Public Only Access to Custom Reports

I had need to allow public access to the custom KSC reports, but not to anything else in OpenNMS. I did this by:

  • Modify magic-users.properties to add in a special user for KSC reports
   users=rtc, ksc
   user.ksc.username=ksc
   user.ksc.password=ksc
  • Modify the custom_view.jsp to uniquely identify the view page using the location parameter (in the call to header.jsp) and to get the remote user logged in (just before the html tag):
   <% String user = request.getRemoteUser(); %>
   <jsp:param name="location" value="KSC and Node Reports View" />
  • Modify the custom_view.jsp to hide buttons that I did not want the public user to see (e.g. they can only resize the graph time scale, they cannot change graph types, exit, or customize the reports. Essentially, I just wrap the items I do not want the ksc user to access in an if statement like so:
   <% if( ! user.equals("ksc")) { %>
       <input type="button" value="Exit Report Viewer" onclick="exitReport()">
<% } %>
  • Now that the custom_view page is uniquely identified, I need to create an error page for when the ksc user tries to go where they shouldn't. I modified unknownexception.jsp by coping it to autherror.jsp and changing the text. The only trick is to set the location like was done in the custom_view.jsp so the ksc user has access to the error page.
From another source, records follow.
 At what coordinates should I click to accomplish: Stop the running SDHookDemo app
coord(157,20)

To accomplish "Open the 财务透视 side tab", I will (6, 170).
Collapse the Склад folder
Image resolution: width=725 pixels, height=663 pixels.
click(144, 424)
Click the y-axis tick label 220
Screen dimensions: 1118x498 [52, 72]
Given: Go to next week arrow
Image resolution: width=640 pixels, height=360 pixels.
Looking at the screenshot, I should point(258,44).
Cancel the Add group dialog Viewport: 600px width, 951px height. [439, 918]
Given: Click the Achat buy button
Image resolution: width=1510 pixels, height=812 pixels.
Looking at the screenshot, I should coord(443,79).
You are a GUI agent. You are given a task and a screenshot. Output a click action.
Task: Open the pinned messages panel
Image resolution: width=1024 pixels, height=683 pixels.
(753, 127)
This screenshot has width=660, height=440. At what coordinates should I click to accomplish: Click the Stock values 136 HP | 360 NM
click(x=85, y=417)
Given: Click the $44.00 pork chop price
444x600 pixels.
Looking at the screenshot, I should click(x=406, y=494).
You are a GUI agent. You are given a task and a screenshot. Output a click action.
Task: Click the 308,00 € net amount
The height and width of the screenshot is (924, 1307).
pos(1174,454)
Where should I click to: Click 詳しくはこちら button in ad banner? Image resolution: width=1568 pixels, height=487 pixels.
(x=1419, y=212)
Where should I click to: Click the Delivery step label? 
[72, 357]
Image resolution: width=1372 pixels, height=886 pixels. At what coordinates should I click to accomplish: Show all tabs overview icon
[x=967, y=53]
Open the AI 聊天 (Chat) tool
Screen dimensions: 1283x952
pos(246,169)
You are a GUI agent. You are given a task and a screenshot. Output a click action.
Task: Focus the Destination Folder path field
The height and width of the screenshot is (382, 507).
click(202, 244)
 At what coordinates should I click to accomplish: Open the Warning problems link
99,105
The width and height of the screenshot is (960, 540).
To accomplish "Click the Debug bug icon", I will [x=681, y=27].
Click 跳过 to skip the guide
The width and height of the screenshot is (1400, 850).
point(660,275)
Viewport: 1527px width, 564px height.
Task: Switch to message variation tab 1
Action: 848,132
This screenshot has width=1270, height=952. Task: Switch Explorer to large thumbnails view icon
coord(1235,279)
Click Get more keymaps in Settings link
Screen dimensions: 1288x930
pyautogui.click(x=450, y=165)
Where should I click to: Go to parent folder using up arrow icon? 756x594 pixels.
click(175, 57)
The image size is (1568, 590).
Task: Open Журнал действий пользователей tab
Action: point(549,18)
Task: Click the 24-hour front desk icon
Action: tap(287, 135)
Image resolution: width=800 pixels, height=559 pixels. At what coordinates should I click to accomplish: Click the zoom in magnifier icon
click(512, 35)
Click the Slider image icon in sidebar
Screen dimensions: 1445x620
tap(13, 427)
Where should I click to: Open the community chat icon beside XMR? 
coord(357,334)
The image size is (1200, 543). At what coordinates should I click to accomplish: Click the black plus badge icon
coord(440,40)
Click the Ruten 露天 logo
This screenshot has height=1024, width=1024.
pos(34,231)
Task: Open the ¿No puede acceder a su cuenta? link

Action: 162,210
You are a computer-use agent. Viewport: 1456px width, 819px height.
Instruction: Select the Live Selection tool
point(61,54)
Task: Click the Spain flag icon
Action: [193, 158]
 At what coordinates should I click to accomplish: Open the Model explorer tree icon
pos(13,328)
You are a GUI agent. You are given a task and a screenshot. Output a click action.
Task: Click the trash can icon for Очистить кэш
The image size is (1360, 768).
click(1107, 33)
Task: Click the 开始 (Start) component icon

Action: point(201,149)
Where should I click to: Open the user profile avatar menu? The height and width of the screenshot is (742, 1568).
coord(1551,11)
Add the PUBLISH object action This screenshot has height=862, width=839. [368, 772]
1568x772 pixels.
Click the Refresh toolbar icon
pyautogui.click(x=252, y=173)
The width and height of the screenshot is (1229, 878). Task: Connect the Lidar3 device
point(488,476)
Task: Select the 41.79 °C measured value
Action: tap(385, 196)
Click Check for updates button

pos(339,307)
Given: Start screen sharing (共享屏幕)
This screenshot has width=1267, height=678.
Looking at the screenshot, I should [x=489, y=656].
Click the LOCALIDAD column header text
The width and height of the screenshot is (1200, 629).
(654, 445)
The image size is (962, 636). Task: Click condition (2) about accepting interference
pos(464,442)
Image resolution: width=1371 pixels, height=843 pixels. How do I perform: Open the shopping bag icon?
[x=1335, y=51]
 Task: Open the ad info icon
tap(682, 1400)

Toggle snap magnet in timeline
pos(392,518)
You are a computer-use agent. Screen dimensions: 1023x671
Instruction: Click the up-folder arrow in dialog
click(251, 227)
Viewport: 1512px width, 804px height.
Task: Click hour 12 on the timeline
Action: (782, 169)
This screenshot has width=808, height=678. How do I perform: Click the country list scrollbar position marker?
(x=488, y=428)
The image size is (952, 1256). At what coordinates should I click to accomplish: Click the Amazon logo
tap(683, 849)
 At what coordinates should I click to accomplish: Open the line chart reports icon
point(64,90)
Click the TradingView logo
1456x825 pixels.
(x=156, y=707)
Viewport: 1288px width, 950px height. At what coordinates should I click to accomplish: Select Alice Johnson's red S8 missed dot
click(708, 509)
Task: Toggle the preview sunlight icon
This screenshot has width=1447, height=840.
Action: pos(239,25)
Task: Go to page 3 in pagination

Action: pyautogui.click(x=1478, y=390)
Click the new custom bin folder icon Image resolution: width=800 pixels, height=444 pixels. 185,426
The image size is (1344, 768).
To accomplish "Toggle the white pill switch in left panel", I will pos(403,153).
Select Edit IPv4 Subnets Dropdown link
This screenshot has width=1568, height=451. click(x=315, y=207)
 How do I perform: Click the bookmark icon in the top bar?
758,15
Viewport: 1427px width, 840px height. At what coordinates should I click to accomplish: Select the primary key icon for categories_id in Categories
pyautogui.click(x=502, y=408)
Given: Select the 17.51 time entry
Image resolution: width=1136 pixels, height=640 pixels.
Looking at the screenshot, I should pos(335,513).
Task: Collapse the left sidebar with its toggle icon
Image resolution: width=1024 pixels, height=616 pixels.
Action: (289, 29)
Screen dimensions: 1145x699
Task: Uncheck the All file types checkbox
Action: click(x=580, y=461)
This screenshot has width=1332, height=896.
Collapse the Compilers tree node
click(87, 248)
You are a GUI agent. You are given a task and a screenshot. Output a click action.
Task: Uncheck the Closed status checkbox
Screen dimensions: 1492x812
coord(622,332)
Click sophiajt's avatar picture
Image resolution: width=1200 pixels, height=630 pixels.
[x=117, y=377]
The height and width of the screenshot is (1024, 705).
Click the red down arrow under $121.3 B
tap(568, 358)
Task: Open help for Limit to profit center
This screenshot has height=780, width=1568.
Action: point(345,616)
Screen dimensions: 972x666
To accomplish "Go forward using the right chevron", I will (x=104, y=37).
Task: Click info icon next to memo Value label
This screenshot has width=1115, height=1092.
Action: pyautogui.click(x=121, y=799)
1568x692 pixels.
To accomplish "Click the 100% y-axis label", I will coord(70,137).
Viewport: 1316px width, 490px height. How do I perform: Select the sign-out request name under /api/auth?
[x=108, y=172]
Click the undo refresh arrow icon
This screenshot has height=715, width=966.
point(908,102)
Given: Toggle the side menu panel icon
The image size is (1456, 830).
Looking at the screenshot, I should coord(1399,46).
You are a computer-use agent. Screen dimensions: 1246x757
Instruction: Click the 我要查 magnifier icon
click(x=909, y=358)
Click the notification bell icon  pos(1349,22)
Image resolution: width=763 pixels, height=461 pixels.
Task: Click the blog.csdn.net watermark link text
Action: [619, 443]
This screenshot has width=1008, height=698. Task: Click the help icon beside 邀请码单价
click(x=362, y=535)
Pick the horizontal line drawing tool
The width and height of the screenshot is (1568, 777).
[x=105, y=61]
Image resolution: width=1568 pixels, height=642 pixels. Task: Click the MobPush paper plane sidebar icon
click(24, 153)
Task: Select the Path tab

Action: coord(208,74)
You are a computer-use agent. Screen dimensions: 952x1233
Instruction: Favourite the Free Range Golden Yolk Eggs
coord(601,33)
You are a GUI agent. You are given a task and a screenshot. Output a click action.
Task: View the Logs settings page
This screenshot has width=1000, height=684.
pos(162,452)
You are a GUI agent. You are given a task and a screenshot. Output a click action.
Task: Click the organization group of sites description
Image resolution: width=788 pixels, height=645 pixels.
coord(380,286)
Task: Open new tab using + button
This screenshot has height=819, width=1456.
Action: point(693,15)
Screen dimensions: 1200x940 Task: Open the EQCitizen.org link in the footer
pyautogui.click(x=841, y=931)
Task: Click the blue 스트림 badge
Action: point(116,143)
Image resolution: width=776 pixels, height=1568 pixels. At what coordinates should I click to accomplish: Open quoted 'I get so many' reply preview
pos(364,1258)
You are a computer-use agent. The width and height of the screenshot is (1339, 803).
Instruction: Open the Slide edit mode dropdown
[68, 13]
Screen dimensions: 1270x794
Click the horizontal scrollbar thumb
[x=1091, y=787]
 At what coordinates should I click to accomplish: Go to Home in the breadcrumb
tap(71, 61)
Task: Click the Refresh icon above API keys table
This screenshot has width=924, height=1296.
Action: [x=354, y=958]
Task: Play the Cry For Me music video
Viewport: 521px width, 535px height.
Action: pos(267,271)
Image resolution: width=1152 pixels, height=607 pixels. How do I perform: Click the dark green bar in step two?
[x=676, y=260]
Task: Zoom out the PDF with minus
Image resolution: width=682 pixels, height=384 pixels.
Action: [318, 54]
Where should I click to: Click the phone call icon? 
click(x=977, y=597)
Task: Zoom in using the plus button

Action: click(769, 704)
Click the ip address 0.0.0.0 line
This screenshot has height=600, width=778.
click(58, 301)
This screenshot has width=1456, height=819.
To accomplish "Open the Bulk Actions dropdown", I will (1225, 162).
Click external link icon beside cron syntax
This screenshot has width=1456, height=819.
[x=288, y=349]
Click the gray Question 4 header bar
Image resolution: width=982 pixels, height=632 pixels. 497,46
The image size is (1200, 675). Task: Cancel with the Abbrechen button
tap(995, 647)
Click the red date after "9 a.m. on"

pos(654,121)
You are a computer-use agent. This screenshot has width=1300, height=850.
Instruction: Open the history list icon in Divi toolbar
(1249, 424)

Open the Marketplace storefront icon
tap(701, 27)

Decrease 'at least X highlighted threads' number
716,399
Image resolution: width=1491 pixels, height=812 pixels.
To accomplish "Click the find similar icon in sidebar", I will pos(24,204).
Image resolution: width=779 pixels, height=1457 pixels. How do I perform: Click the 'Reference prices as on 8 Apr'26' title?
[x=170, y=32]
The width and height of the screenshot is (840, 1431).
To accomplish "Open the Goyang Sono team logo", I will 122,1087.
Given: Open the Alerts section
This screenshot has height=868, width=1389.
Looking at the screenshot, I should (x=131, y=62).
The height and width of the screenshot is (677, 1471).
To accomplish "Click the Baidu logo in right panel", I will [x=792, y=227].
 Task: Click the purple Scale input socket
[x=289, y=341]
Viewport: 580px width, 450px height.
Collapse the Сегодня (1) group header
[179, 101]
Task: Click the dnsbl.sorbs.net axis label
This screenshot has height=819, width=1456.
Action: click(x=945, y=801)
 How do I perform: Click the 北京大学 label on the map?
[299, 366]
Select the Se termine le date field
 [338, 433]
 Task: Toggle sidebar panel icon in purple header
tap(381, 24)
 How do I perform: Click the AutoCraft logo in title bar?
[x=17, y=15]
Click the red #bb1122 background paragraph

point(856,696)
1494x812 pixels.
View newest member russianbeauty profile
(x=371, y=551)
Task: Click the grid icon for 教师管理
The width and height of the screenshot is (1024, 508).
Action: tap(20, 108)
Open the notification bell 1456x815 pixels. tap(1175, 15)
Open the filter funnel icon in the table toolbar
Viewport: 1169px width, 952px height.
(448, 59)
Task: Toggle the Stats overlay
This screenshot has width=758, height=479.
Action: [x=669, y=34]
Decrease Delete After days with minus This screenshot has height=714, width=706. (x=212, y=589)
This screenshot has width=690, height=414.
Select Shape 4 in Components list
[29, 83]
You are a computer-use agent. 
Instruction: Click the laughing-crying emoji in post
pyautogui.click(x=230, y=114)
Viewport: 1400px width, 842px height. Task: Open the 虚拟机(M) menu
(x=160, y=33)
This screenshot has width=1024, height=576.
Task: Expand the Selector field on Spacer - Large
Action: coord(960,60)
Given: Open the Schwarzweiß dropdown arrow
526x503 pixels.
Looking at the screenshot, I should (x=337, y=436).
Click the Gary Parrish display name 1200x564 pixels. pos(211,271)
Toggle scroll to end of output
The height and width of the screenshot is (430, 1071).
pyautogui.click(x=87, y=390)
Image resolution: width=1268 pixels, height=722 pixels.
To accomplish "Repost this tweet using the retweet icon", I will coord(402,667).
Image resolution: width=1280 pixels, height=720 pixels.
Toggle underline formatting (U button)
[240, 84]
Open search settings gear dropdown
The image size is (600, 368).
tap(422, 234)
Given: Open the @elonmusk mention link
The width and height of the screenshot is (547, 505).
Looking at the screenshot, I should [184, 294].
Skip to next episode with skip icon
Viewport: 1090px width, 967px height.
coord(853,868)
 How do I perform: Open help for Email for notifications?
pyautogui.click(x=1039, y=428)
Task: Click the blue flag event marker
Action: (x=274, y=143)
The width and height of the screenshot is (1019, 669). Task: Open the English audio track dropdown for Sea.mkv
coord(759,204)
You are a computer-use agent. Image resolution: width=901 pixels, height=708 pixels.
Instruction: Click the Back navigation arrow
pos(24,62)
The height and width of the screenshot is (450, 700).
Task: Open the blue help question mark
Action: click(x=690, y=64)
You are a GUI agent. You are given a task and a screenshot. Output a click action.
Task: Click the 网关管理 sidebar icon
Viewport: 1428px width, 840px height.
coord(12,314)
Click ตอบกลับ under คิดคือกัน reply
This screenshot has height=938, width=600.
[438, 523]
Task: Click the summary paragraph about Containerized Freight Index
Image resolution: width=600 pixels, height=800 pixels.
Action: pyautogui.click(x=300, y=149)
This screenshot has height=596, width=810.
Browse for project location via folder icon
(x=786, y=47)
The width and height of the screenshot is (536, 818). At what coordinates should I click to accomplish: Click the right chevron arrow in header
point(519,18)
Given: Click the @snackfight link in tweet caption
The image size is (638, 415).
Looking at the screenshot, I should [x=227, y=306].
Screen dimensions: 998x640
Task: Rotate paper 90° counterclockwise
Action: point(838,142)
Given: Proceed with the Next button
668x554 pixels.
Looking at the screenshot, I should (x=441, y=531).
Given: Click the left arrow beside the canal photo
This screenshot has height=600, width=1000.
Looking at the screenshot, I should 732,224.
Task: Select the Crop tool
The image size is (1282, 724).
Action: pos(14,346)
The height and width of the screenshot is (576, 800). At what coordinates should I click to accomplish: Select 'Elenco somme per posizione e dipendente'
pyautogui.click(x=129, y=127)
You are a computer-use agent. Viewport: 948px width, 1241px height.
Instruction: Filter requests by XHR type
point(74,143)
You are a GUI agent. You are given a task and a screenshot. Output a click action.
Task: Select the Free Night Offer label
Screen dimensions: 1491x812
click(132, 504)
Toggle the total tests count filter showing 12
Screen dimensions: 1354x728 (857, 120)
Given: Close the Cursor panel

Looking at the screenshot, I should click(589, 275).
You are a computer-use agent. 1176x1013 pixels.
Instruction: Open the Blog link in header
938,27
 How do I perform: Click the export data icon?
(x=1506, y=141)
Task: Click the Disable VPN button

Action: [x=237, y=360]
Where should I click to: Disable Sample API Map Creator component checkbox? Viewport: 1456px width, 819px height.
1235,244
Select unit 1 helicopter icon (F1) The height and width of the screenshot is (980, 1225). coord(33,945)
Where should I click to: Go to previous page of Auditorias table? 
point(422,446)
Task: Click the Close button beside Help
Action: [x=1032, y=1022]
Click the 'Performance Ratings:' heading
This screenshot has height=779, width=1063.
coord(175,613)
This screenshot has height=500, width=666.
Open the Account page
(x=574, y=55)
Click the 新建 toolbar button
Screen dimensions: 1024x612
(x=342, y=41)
  • Now to tie everything together modify the header.jsp file as these are included on all the pages (at least I hope so). First get the logged in user and make sure the location parameter has a value (the location is an optional parameter).
   String user = request.getRemoteUser();
   if( location == null ) {
       location = " ";
   }
  • Then insert the following just before the header comment line. This redirects the ksc user to the autherror.jsp page unless they are accessing the report page they are allowed to:
   <% if (user.equals("ksc") && (! location.equals("KSC and Node Reports View"))) { %>
   <jsp:forward page="/errors/autherror.jsp" />
   <% } else { %>
  • Finally hide the top and bottom button bars from the ksc user as they should not be wandering around OpenNMS:
   <% if( ! user.equals("ksc")) { %>
           
           <a href="index.jsp">Home</a>
           <% for( int i = 0; i < breadcrumbs.length; i++ ) { %> > <%=breadcrumbs[i]%> <% } %>
           
   <%  } %>
   <%-- Node List --%>
   <% if( ! user.equals("ksc")) { %>
   ... all the button bar nodes listed here ...
   <% } %>
   
  • Do the same last step for footer.jsp to hide the bottom button bar.
  • The final step is to create a simple web page that tells the user the login name and password and has links directly to the reports (I could not figure out a way to do this without tomcat/opennms asking for a password). This is like demo pages you see on the internet.